3. Thinking About You

5.1K 193 1
                                    

Menggunakan telepon rumah sakit, Alea berhasil menghubungi Deni— sopir pribadi keluarganya— agar segera menjemputnya di rumah sakit.

"Nona Alea kenapa bisa ada di rumah sakit? Dari tadi saya berkeliling mencari Nona Alea tapi tidak ketemu. Telepon juga tidak diangkat."

"Maaf, ponselku mati. Tadi aku di rumah sakit sedang menjenguk teman yang sakit."

"Aduh, bikin kaget saja. Saya di marahi habis-habisan oleh Tuan Devo ."

"Lain kali hubungi saya menggunakan ponsel teman-teman Anda saja kalau ponsel Nona Alea mati."

"Benar juga. Ya sudah, kau tenang saja, nanti aku sendiri yang akan menjelaskannya pada ayahku."

***

"Alea!"

Alea terkejut karena mendapati ibunya yang tiba-tiba memeluknya ketika ia baru saja memasuki rumah.

"Kau baik-baik saja, 'kan?" tanya Laura sambil mengamati Alea dari kepala sampai ujung kaki.

"Iya, Ma, aku baik-baik saja," jawab Alea dengan senyum menenangkan.
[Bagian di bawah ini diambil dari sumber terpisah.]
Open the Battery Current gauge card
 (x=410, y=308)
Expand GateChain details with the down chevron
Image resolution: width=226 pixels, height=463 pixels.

"Dari mana saja kau, Alea?" tanya Devon.

Alea menelan ludahnya. Ia pandangi kedua orangtuanya dan Alexander— adik laki-lakinya— yang tengah menatapnya dengan tatapan penuh tanya. Mudah-mudahan alasan murahan yang ada di kepalanya dapat dipercaya oleh keluarganya, terutama ayahnya.

"Maaf, Pa. Tadi aku sedang menjenguk teman di rumah sakit tapi ponselku mati jadi tidak bisa menghubungi siapa-siapa."

"Jangan ulangi lagi, Alea. Kau tidak tahu bahwa ibumu sudah panik sampai menangis." Wajah tegas Devon sudah hilang yang digantikan oleh raut khawatirnya.

Mereka berdua sudah sangat trauma dengan penculikan Alvin di masa lalu yang sampai saat ini masih belum ditemukan.

"Maaf, aku tidak akan mengulanginya lagi." Alea sendiri terkejut bahwa mereka sangat khawatir sampai sebegitunya.

"Ya sudah, sana istirahat," titah Devon pada Alea. Setelah itu ia merangkul istrinya untuk dibawa ke kamar.

***

Setelah menyelesaikan mandinya, Devon terkejut mendapati Laura yang tengah mengusap matanya sambil menyimpan ponselnya dengan tergesa-gesa.

Langkah kakinya menghampiri istrinya yang sudah pasti terpaksa menghentikan tangisannya karena keberadaannya.

"Kenapa, sayang? Apa yang kau khawatirkan?" tanya Devon sambil merangkul pinggang sang istri dari samping.

"Entah kenapa aku teringat Alvin."

Sembilan belas tahun sudah terlewati, dan Laura masih mengkhawatirkan putranya itu.

"Kau tidak merindukannya?" tanya Laura.

"Sangat," jawab Devon dengan cepat. "Tapi aku juga sangat percaya pada Alvin jika dia adalah anak yang kuat dan bisa menjaga dirinya sendiri."

"Pasti dia sudah dewasa," gumam Laura.

"Mungkin juga sekarang dia sedang berkuliah dan menghabiskan waktunya dengan gadis yang dicintainya. Sama seperti kita dulu," ujar Devon dengan diakhiri seringai jahil.